It doesn't take an "Orchestrated Campaign" to Know....
If you wonder where this "orchestrated campaign" line comes from, look no further than the Daily Telegraph, which has characterized historian Ron Rosenbaum's critical review of The Reader as a cabal set to deny Kate Winslet an Oscar.
I don't agree with Rosenbaum on much, but the characterization of an article in a newspaper as an "orchestrated campaign" strikes me as well, anti-semitic. After all, therewere actual demonstrations against Milk - and I haven't seen any coverage of that at all, except that Sean Penn mentioned people with "hateful signs" outside the theater in in his acceptance speech for Best Actor.
But the theme of two of this year's awards seem to be that for the Oscars, anything that even mentions the Holocaust will do.
The obvious one is The Reader, aka, "the poor little Nazi": Anthony Lane's reviewin the New Yorker back in December said what needed to be said:
[the novel it was based on] was pernicious from the start—a low-grade musing on atrocity, garnished with erotic titillation... Imprisoned for life, Hanna must read to herself, but are we really supposed to be moved by the thought—or now, in Daldry’s film, by the sight—of an unrepentant Nazi parsing Chekhov? That is not culturally nourishing; it is morally famished. There is a fine scene, near the end, when a survivor of Hanna’s crimes (the great Lena Olin) tells the middle-aged Michael (Ralph Fiennes) that “nothing came out of the camps,” that they “weren’t therapy.” Quite true, so why has the film pretended otherwise?
The less known Holocaust movie award winner this year was a German film called Spielzeugland (Toyland) - which may be among the most mawkish and manipulative few minutes of film anywhere. The story? During the war, A German and a Jewish family live next door to each other and the two young children take piano lessons together. One day, the German mother tells her son that the family next door must go away, he asks where and she answers, "to toyland." Little Heinrich sneaks out of bed and tries to join the family as they leave for the camps, thinking fun awaits. His mother finds him missing and goes on a search for him. Finally, the SS actually let the haus frau right onto one of the Auschwitz-bound trains, where she does not find her own son, but rescues the neighbor's child, pretending he is hers. (Heinrich wound up somewhere else). The two boys grow up in wartime Germany together as brothers and both survive the war. Presumably, the neighbors never rat them out. hmmm. It doesn't matter: a Holocaust film with a happy ending. As Art Spiegelman said when Schindler's list won, “The main dream image the movie evokes for me is an image of 6 million emaciated Oscar award statuettes hovering like angels in the sky, all wearing striped uniforms.”

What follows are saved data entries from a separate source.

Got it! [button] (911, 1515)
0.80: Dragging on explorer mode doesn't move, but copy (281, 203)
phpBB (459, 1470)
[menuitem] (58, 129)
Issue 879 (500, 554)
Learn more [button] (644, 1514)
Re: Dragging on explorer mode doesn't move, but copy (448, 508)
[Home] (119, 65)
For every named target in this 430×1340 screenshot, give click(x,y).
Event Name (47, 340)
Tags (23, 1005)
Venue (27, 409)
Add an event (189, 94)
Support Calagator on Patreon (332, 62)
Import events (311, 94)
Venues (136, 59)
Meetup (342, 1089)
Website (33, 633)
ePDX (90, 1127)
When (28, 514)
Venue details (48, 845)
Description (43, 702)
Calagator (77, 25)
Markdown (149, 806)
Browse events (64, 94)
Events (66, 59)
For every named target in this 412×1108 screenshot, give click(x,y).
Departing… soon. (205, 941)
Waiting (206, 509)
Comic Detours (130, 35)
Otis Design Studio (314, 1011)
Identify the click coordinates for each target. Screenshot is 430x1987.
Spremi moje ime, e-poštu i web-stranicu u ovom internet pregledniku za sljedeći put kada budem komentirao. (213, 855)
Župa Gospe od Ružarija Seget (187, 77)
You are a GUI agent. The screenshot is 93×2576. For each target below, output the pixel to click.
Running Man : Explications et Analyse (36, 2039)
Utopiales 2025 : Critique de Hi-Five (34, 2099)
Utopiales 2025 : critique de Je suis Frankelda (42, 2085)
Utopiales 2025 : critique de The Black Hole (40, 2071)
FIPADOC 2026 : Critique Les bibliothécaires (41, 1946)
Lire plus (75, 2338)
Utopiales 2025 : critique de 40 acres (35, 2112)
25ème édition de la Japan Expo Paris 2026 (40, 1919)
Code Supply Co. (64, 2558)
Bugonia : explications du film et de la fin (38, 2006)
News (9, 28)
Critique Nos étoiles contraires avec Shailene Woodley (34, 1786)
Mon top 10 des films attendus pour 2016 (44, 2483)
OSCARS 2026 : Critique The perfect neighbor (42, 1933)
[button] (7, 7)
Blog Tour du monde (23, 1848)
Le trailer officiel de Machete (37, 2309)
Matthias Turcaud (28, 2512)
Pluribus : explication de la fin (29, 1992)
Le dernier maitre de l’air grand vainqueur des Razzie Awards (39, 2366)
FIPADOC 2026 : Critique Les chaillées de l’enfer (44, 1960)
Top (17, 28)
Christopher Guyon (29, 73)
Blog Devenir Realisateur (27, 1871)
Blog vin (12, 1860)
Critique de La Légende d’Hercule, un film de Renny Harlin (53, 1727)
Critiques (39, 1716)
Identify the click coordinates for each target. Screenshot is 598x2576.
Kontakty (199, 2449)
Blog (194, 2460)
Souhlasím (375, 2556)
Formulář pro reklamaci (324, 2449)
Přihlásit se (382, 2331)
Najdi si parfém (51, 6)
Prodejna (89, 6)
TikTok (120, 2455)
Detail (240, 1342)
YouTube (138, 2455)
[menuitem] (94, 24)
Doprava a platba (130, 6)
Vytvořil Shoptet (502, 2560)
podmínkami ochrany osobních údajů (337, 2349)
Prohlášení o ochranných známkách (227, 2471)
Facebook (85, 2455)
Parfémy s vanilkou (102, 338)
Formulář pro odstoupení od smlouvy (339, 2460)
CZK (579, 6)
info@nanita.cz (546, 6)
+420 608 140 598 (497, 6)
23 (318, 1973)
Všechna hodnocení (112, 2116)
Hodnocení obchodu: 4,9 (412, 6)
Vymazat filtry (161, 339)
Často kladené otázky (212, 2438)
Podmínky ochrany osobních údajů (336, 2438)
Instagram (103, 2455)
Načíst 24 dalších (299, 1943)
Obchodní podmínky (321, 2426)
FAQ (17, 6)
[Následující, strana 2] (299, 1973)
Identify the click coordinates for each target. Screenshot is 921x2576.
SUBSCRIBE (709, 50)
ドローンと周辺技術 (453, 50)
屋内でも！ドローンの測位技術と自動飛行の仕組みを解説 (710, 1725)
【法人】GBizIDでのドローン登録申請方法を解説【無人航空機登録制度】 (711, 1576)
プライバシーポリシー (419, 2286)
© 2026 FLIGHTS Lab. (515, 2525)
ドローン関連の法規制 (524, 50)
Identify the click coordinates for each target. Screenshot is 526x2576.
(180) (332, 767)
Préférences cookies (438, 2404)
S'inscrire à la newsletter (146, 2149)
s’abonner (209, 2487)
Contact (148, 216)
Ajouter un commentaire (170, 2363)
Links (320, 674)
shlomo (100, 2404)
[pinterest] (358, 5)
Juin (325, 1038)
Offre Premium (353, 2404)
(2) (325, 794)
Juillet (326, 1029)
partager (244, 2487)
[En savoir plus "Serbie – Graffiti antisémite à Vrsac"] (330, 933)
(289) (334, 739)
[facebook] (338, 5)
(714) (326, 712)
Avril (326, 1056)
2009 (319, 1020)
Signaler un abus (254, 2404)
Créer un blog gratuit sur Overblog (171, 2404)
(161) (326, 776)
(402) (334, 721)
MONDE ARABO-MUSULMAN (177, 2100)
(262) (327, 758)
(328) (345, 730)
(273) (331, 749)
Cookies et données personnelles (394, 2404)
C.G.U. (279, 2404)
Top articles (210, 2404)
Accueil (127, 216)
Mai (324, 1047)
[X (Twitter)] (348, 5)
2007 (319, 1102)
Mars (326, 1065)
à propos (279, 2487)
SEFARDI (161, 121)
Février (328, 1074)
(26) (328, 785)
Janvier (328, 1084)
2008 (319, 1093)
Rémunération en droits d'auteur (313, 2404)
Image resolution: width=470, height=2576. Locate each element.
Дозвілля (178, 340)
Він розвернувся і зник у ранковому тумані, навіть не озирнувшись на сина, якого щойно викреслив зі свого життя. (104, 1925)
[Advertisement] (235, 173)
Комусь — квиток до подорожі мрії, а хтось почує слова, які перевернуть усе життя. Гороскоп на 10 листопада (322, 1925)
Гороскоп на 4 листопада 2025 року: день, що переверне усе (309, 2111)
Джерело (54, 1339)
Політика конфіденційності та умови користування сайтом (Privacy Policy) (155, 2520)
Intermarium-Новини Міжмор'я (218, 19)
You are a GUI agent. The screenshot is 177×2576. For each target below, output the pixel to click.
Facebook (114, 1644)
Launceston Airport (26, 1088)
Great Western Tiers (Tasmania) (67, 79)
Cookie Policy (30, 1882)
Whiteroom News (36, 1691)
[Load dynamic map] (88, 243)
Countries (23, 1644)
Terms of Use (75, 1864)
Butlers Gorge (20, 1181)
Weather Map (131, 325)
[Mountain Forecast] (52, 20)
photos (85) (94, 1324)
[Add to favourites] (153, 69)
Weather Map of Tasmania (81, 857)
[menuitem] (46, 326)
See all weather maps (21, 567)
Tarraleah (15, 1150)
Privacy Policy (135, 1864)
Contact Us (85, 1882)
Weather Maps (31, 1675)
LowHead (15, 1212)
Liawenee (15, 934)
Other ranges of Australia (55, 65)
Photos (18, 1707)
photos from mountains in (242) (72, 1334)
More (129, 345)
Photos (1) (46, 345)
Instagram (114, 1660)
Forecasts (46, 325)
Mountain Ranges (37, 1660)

Beyond the larger historical or moral problems, it's disappointing because not only were their great performances in good films (like Ann Hathaway in Rachel Getting Married and Melissa Leo in Frozen River) but there some quite good live-action shorts this year. One was the unnerving Auf Der Strecke (On the Line), which (unlike the Reader) showed real moral complexity. Another was the very artful Manon Sur le Bitume (Manon on the Asphalt) which developed several characters in such a short time that I found it simply brilliant. Similarly deft was New Boy, which won the Tribeca Film Festival short film award last year.
But no, the Oscar goes to: A hackneyed, completely unbelievable Holocaust tear-jerker!